From Cells to Functional Tissue Units: Scale-Aware Deep Learning for Biological Microscopy Segmentation
Author: Li, Qilin
Year: 2026
Degree: Dissertation (Ph.D.)
Advisor: Van Valen, David A.
Committee Members: Gkioxari, Georgia; Perona, Pietro; Yue, Yisong; Van Valen, David A.
Option: Electrical Engineering
DOI: 10.7907/khhp-yg55
Abstract
Biological microscopy turns cells, tissues and molecular labels into images, but quantitative biology depends on converting those images into reliable objects. Segmentation defines the cell boundaries, nuclei, functional tissue units (FTUs) and background regions from which morphology, spatial neighborhoods, tissue organization, and disease-associated microenvironments are measured. This step remains difficult because biological objects are dense, small, heterogeneous in appearance, expensive to annotate, and often embedded in gigapixel-scale images with substantial stain and scale variation. General computer-vision models provide useful architectures and representations, but they must be adapted before they can reliably support biological image analysis.
This thesis addresses these challenges through four connected contributions. First, it establishes a cell preprocessing and evaluation workflow including microscopy annotation conversion, tiling, normalization, small-object mask fidelity, and object-level evaluation. Second, it studies Equivariant Mask2Former, showing that finite rotation/reflection-equivariant feature processing can help in limited-label or weak-augmentation settings, but carries substantial computational cost. Third, it contributes to CellSAM, a detector-guided cell segmentation framework in which CellFinder supplies automatic bounding-box prompts for SAM-based mask decoding across diverse cellular imaging modalities. Fourth, it introduces FTURader, a scale-dynamic FTU segmentation pipeline that combines H&E stain normalization, FTUFinder detection, dynamic scale control, and SAM2-based mask decoding.

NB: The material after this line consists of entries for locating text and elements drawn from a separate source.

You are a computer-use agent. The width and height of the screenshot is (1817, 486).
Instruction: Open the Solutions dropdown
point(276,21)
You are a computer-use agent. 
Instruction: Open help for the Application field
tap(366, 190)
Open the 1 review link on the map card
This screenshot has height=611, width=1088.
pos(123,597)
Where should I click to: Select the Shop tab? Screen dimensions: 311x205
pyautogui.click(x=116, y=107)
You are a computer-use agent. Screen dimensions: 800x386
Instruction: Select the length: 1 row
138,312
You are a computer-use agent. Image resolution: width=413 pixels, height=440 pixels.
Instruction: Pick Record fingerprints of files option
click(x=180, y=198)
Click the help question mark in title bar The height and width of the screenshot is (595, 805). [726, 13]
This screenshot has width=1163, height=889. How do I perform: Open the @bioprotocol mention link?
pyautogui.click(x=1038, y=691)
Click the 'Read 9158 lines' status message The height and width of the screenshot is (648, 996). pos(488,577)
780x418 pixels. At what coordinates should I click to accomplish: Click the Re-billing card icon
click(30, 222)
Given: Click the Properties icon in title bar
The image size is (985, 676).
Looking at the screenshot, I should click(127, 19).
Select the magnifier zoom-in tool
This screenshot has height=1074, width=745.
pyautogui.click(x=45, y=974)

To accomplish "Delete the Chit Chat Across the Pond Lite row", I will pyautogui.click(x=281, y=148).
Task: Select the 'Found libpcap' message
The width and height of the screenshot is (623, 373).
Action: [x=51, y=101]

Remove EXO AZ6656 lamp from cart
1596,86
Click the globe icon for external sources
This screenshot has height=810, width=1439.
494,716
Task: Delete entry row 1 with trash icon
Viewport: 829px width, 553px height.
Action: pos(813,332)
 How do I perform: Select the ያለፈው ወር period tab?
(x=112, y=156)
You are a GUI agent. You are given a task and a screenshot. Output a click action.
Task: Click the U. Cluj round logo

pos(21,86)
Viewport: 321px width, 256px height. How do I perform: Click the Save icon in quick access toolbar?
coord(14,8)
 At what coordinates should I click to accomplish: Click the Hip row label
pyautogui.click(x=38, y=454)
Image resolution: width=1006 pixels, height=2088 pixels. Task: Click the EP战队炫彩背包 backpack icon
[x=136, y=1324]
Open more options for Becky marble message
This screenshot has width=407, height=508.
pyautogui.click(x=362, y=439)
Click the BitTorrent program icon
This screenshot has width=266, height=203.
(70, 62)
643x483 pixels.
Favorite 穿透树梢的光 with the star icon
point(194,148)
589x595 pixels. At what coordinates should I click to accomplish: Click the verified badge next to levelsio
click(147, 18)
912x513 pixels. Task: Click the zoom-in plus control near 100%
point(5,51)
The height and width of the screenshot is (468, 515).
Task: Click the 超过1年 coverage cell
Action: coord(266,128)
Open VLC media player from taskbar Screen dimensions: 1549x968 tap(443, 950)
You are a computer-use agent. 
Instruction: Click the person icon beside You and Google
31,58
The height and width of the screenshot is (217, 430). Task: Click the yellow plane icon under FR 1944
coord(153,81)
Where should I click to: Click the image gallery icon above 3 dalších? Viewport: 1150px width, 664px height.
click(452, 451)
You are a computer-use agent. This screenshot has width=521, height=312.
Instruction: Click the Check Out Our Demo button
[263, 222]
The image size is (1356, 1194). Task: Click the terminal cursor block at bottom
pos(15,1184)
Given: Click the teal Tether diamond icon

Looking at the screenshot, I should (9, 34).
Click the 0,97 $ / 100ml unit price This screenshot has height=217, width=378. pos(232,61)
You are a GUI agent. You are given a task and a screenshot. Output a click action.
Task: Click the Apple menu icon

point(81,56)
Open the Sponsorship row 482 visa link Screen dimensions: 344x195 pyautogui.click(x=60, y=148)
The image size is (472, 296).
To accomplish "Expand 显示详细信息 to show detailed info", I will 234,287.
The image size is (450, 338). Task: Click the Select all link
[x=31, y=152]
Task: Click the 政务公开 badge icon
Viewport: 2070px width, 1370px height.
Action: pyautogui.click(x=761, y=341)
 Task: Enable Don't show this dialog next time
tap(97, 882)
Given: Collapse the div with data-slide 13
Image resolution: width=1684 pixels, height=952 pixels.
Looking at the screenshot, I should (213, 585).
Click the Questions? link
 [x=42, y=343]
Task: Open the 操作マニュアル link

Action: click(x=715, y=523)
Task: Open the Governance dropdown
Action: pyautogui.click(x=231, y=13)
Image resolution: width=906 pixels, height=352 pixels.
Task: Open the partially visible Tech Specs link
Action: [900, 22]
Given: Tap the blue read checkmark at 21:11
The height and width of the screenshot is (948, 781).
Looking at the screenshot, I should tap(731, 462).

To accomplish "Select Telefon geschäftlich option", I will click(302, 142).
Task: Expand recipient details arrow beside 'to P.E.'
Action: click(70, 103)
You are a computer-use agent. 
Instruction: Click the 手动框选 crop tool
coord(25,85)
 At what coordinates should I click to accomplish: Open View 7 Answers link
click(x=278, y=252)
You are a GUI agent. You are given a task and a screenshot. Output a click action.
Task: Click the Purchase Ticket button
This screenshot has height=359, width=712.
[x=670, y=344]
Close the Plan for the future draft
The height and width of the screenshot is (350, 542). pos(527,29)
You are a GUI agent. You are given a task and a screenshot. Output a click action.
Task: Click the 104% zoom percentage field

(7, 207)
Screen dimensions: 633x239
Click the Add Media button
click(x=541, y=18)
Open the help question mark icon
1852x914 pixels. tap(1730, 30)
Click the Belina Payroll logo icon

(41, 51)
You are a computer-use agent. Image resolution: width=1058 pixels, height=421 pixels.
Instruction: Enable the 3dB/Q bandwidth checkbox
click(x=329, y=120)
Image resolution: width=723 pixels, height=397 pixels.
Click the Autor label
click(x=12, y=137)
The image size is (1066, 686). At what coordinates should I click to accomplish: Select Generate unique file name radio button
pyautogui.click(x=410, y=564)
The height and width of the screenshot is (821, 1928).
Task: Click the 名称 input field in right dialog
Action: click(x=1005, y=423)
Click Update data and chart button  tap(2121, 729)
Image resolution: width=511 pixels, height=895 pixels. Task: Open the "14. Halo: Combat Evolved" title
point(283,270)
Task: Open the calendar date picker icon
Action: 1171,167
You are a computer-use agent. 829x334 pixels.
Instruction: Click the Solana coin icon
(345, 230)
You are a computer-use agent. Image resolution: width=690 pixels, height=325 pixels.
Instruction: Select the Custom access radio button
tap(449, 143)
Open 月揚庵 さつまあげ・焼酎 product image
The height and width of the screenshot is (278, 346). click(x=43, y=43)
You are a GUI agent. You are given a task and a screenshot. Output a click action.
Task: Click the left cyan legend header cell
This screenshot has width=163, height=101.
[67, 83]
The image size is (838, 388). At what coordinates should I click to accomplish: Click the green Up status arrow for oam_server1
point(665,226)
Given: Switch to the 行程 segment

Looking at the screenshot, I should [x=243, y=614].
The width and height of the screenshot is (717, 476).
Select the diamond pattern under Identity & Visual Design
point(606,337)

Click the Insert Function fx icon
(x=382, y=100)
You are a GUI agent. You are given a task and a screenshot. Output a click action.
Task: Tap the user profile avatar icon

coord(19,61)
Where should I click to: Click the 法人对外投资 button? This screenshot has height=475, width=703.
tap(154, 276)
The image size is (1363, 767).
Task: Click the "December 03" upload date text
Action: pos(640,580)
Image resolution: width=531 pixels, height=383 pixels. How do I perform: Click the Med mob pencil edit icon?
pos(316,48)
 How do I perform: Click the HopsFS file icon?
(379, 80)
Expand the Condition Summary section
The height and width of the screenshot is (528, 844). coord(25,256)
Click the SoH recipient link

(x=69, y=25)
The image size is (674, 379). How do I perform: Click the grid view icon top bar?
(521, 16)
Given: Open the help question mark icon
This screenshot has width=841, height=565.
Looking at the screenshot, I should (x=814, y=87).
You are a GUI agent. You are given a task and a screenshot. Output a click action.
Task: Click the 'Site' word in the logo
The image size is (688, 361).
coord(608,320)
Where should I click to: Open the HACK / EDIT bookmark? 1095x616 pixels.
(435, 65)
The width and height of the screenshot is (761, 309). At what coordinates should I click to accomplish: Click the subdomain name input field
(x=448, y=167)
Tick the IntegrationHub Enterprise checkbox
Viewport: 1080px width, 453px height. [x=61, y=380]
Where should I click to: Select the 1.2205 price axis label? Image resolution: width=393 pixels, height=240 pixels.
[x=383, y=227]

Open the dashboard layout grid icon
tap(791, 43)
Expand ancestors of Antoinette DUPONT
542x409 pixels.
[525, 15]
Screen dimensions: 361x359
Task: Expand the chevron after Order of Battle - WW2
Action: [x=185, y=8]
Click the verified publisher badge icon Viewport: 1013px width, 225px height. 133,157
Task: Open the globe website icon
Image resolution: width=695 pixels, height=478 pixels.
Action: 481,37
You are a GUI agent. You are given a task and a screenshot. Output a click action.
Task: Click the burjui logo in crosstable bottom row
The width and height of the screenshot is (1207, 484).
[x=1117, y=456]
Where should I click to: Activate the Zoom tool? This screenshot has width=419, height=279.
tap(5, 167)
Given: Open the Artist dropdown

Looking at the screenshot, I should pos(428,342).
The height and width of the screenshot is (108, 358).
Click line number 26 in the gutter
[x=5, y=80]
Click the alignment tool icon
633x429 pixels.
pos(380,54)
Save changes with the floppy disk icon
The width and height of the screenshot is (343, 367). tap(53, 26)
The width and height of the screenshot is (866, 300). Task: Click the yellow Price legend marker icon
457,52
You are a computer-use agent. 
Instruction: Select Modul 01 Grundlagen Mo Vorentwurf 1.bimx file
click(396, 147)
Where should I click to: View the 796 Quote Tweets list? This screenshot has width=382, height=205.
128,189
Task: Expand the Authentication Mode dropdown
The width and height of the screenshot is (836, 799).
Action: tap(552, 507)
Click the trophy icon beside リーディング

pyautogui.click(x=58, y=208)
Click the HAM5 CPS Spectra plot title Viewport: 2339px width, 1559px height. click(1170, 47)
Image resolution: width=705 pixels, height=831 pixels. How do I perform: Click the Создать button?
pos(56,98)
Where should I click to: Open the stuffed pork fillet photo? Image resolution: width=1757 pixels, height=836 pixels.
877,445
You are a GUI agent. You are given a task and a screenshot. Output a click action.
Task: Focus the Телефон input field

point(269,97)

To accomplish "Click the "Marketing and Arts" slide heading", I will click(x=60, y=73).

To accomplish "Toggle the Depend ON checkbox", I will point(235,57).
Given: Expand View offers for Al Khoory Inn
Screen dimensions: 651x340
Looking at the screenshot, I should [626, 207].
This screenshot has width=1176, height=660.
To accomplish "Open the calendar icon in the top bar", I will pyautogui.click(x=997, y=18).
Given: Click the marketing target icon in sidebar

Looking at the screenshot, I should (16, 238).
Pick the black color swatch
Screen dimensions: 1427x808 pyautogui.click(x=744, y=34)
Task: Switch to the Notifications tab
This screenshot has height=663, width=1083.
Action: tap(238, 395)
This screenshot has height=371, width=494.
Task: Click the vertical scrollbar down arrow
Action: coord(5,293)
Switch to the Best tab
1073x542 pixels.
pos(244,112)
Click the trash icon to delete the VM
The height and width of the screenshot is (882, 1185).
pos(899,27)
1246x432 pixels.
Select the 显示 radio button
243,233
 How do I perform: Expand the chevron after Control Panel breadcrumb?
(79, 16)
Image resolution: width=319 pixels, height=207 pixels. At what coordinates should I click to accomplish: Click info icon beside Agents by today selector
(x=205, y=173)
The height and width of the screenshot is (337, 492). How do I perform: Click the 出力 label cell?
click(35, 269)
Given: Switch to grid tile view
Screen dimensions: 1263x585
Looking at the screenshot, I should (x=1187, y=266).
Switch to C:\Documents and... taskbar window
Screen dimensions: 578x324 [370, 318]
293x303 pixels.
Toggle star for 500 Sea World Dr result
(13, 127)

Together, these contributions bridge cell-scale and FTU-scale microscopy segmentation. They show that reliable biological segmentation depends on controlled data representation, metrics matched to the biological question, prompt generators adapted to dense microscopy, and scale-aware inference when the target changes from cells to anatomy. The resulting perspective is that segmentation should be designed and evaluated as a measurement system for specific biological units, not simply as a mask-prediction task.